With regards to memory efficiency. Just make the small problems as efficient as you can, and choose a solution that scales well. Then whatever the Maximum Sized System that works is the Maximum Sized System that works.

1 Like

That’s right. Though hopefully it will mostly spend its time in cache, as RAM is super expensive compared to memory closer to the CPU.

Depends what you’re doing. Memory is usually shared by the cores on a single CPU. But all memory won’t be equally close to all cores in all cases and there’s contention if there’s too much memory traffic.

No. The purpose of MPI is to support multi-process parallelism as opposed to threading, which deals with multiple threads within a single process.

In Stan, we’ve implemented the map_rect function for map-reduce. The typical use case is to parallelize the likelihood as that’s the bit of the log density that scales with data.

This isn’t going to help with scalability in Stan (yet, anyway), because the memory all gets loaded into a single process before being distributed to the cores doing the MPI computations. This does help with memory locality per core, though, which is a big deal.

Is there a proof of concept to show that a specialised implementation of a sum/elementise product GP is faster than specialised implementations of the parts + the ordinary autodiff for the sum? (NB add doesn’t have a specialised mat reverse mode and this would be much easier to add)

1 Like

This will be trivial with the new cool @bbbales2 stuff (the Jacobian is the identity).
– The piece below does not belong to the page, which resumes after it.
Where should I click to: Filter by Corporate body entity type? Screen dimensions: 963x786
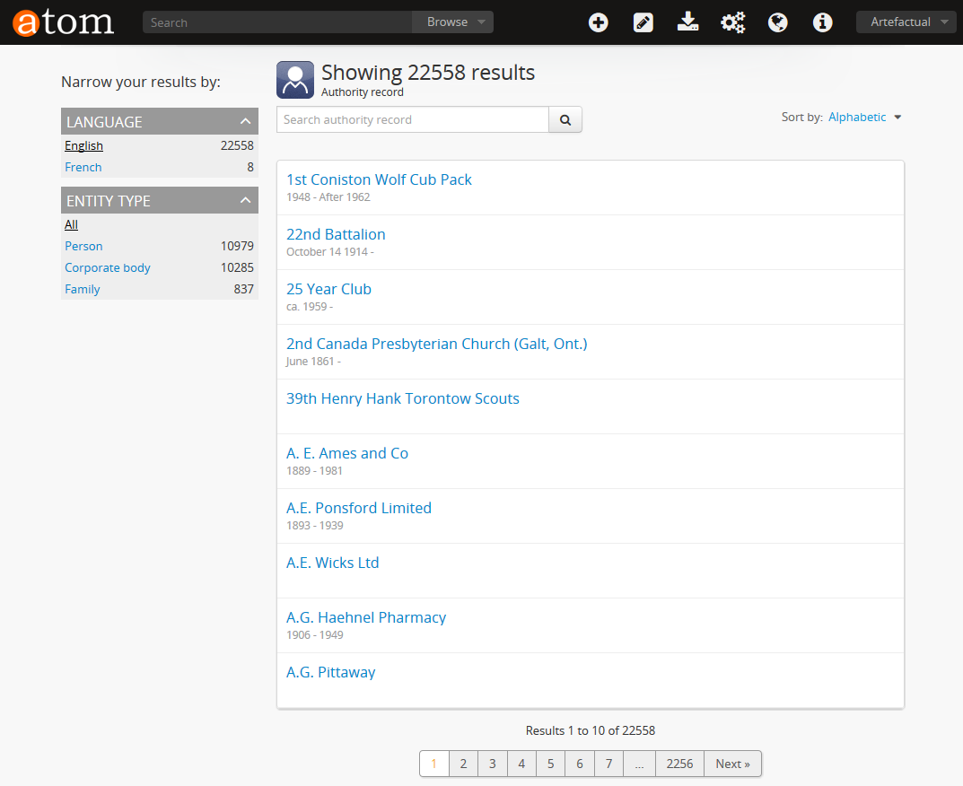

I will hold him down and force him to teach me how it works next week. (He’s one of the handfull of stan-devs I haven’t met IRL and I am excited)

I think you have missed part of the discussion and “GP function” here is not about specialised but very flexible and generic, but that is not happening soon

and thus this is reasonable step before “covariance function” approach.

No I got that. But I’m not sure where the speed saving is in a functor that only composes density evaluation but not gradients. I suspect for combinations of models that are currently coded up you won’t get any sort of speed up with this.

We could do a “banded GP” implementation for GPs that give banded covariance structures. That would be fast and if their sums and products are computed in the Stan program (and the rev mode functions are appropriately specialized) and the resulting density could be passed in.

Remember the GP wiki: We need construction and explicit derivatives for it to be fast. And in some cases (like banded matrices) we can specialize the non-centering (and its inverse) to be efficient as well.

But this seems to be only talking about constructing the covariance matrix. Alone, that is not a saving. (Or, perhaps, it’s not obvious to me where the saving is)

Birthday GP fails now as the expression tree uses too much memory when summing and multiplying covariance matrices. It’s possible that I’m mistaken, but it seems the functor approach would save memory. The main benefit would also be flexibility, but I would assume we could get similar thing as with ODEs that ODE can be defined as a user defined function and the speed up comes from having specialized derivative computations for ODE solvers.

Let’s talk more next week

My guess would be that this will be fixed with the specialization of sum and elementwise product. We can probably check it next week.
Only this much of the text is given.